Document excerpt
* * * * * * *

Hi @svkeerthy can you confirm my understanding that this would be the only piece of GitHub - IITH-Compilers/ml-llvm-project currently/soon-to-be-merged in upstream? I.e. there is currently nothing for LLVM-gRPC, the onnx runner, etc?

Happy to contribute to the upstreaming effort. Maybe we could start with considering how the onnx runner would fit into the current mlgo scheme (without the whole ML-compiler-bridge surrounding it), how to build & run onnx models.

Also to introduce myself, I’m Ryan Mitchell I work for the AMD GPU shader compiler team, going to sign up for the MLGO meetings!

Exciting development! Couple thoughts/questions:

  • How often (if ever) do the seed embeddings need to be retrained and is that something your team will do in perpetuity?
  • Would be very useful if there was a way for target backends to adapt the approach for MIR. Is that something that’s been thought about or discussed?

Hi @RyanRio,

Currently, our objective is to upstream IR2Vec and the relevant components available at GitHub - IITH-Compilers/IR2Vec: Implementation of IR2Vec, LLVM IR Based Scalable Program Embeddings.

If there is sufficient interest in having the components of ML-Compiler-Bridge like ONNX runner as a part of LLVM’s Model Runner infrastructure (LLVM: llvm::MLModelRunner Class Reference), we would be open to exploring upstreaming them. We can discuss in one of the upcoming MLGO meetings and see how we can take it forward.

Theoretically, using an older vocabulary should be acceptable unless we have concerns about the embedding quality for the IR generated by the current LLVM/clang. To best capture the newest characteristics of the IR, it seems ideal to retrain the seed embeddings with each LLVM release (that is what we have been doing till now). Alternatively, we could consider retraining whenever significant changes occur in the IR structure or syntax, such as the addition or removal of opcodes or types. With that said, we plan to upstream a set of default seed embeddings of different dimensions and make the necessary tooling to generate the vocabulary available.

* * * * * * *

Source excerpt
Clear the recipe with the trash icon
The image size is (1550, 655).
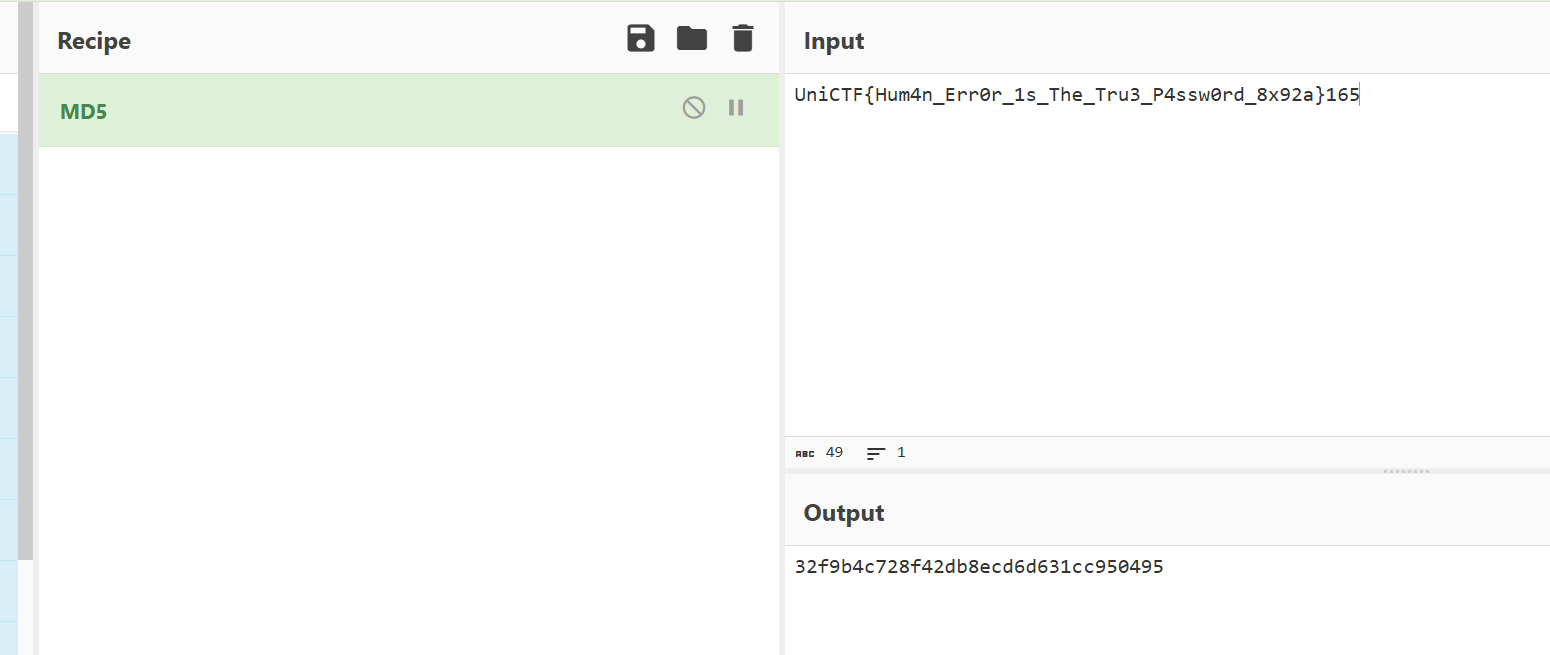point(742,39)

* * * * * * *

Exercise directions
Extend the forum discussion above about upstreaming IR2Vec into LLVM, starting after its final sentence.

The result
Yes, we have extended the ideas of IR2Vec to MIR for our experiments on register allocation. Specifically, we have seed embeddings for MIR targetting x86 and AArch64 backends (ml-llvm-project/llvm/lib/CodeGen/MLRegAlloc at mlbridge-lib · IITH-Compilers/ml-llvm-project · GitHub). We are open to looking into ways to upstream these extensions incrementally.

Drive by comment: With more and more interactions with ML originating from inside LLVM, I feel we should standardize the API, or at least to start having conversations about it before we have a million customized ways to do it. I hope we have some bridging/boilerplate in LLVM so we can talk with PyTorch/TF effortlessly.

For example, this PR uses using Embedding = std::vector<double>;, which may not scale to low precision (if ever), and reads from JSON (Error IR2VecVocabAnalysis::readVocabulary()). On the other hand, MLGO defines a TensorSpec.h that can be translated into raw memory buffers (void*) and defines how to talk with JSON again.

1 Like

Right, but the whole point of this RFC is how the technique is lightweight and independent from ML frameworks.

Thanks! Yeah wouldn’t want to derail your current objective. I’m experimenting with your fork in the meantime. Hopefully we can get a good scope for the use-cases and make sure it’s standardized enough as the most recent comments have expressed concern for.

I understand. I am not suggesting include ML frameworks into LLVM, that would be too much. But should we have a unified representation of class Tensor, or something alike, so we don’t have to have different code doing similar things? (e.g. dump to JSON)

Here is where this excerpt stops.